Here’s how EOS works in practice:

  1. Producer starts a transaction → initTransactions().
  2. Writes messages with idempotence enabled.
  3. Calls commitTransaction() → Kafka writes a transaction marker ensuring atomic visibility.
  4. Messages are replicated to all ISRs (with acks=all).
  5. Consumer reads with isolation.level=read_committed → sees each committed message exactly once.

Limitations

  • EOS works only within Kafka (end-to-end with producers + Kafka + consumers).
  • If you write to an external DB/system, you need two-phase commit or outbox patterns.
  • Slight overhead due to transaction coordination.

Replication Protocol

  • When a producer writes a message to a partition, it first goes to the leader replica of that partition.

  • The producer can specify the acks setting:

    • acks=0 → Producer doesn’t wait for acknowledgment.
    • acks=1 → Producer gets an acknowledgment once the leader writes it.
    • acks=all (or -1) → Producer gets acknowledgment only after the message is written to the leader and replicated to all in-sync replicas (ISRs).

Important nuance: Kafka does not guarantee replication to all available replicas after the leader write. Instead, it guarantees replication to the set of in-sync replicas (ISRs).

  • If a follower is out of sync, it won’t block the acknowledgment.
  • As long as at least one ISR (typically the leader + followers in sync) has the message, Kafka considers it durable.

Kafka’s replication protocol guarantees that once a message has been acknowledged with acks=all, it has been written successfully to the leader replica and replicated to all in-sync replicas (ISRs).

Outbox Pattern

The Outbox Pattern is one of the most popular patterns used to achieve reliable event-driven integration between a database (like MySQL, PostgreSQL) and a message broker (like Kafka).

Problem it Solves

When a service needs to:

  1. Update its own database (say insert a new Order), and
  2. Publish an event to Kafka (like OrderCreated)

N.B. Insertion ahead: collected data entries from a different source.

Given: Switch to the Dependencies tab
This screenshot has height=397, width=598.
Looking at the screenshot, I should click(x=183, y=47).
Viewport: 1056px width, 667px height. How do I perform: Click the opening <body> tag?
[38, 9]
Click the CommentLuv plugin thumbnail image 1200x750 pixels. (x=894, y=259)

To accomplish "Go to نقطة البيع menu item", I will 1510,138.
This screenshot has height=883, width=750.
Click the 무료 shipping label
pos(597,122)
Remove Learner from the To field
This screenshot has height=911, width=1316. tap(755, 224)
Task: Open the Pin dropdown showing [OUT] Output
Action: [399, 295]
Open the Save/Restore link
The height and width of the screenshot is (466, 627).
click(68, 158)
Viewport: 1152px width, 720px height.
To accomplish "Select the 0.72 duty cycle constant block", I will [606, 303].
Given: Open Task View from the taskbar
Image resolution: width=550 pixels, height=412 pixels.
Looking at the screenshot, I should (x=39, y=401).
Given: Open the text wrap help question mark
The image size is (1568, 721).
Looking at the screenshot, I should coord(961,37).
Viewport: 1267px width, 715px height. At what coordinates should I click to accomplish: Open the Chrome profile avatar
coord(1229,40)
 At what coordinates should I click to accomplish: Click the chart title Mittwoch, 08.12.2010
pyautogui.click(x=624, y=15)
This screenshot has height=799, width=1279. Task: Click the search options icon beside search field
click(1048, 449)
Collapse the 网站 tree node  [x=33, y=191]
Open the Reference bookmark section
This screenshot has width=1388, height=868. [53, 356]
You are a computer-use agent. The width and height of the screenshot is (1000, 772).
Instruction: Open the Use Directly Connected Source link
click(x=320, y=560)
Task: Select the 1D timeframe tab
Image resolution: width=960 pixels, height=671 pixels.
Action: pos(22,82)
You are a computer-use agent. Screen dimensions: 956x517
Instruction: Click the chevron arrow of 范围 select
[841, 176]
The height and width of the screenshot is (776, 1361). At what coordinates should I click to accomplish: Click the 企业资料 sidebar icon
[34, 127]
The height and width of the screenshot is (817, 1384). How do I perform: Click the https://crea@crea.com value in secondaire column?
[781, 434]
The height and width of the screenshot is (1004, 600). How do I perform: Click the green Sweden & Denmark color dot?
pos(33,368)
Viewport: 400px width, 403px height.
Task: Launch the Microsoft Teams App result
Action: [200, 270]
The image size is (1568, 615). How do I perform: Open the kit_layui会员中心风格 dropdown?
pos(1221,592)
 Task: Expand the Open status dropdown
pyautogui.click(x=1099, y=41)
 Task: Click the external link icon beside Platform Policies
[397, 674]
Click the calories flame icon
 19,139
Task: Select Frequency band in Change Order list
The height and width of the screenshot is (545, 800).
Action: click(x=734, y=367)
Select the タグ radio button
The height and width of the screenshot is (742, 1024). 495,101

You run into the dual-write problem:

  • If you write to the DB but crash before publishing to Kafka → event is lost.
  • If you publish to Kafka but crash before writing to DB → system state is inconsistent.

This breaks exactly-once semantics across DB + Kafka.

The Outbox Pattern

Instead of doing both separately, you write only to your database in a single atomic transaction:

  1. Service writes business data (e.g., new Order)
  2. In the same transaction, service writes an event record into a special outbox table.

Example (Postgres/MySQL):

BEGIN;
INSERT INTO orders (id, customer, amount, status) VALUES (123, 'Deepak', 1000, 'CREATED');
INSERT INTO outbox (event_id, type, payload, status) VALUES (uuid(), 'OrderCreated', '{"id":123,"amount":1000}', 'NEW');
COMMIT;

Now DB and event are guaranteed consistent.

Event Relay (Debezium / Polling)

Next step:

  • A relay process reads events from the outbox table and publishes them to Kafka.
  • Can be done via:
    • Change Data Capture (CDC) tools like Debezium (reads DB transaction log, automatically streams outbox rows to Kafka).
    • Polling (a background service queries the outbox table and sends events).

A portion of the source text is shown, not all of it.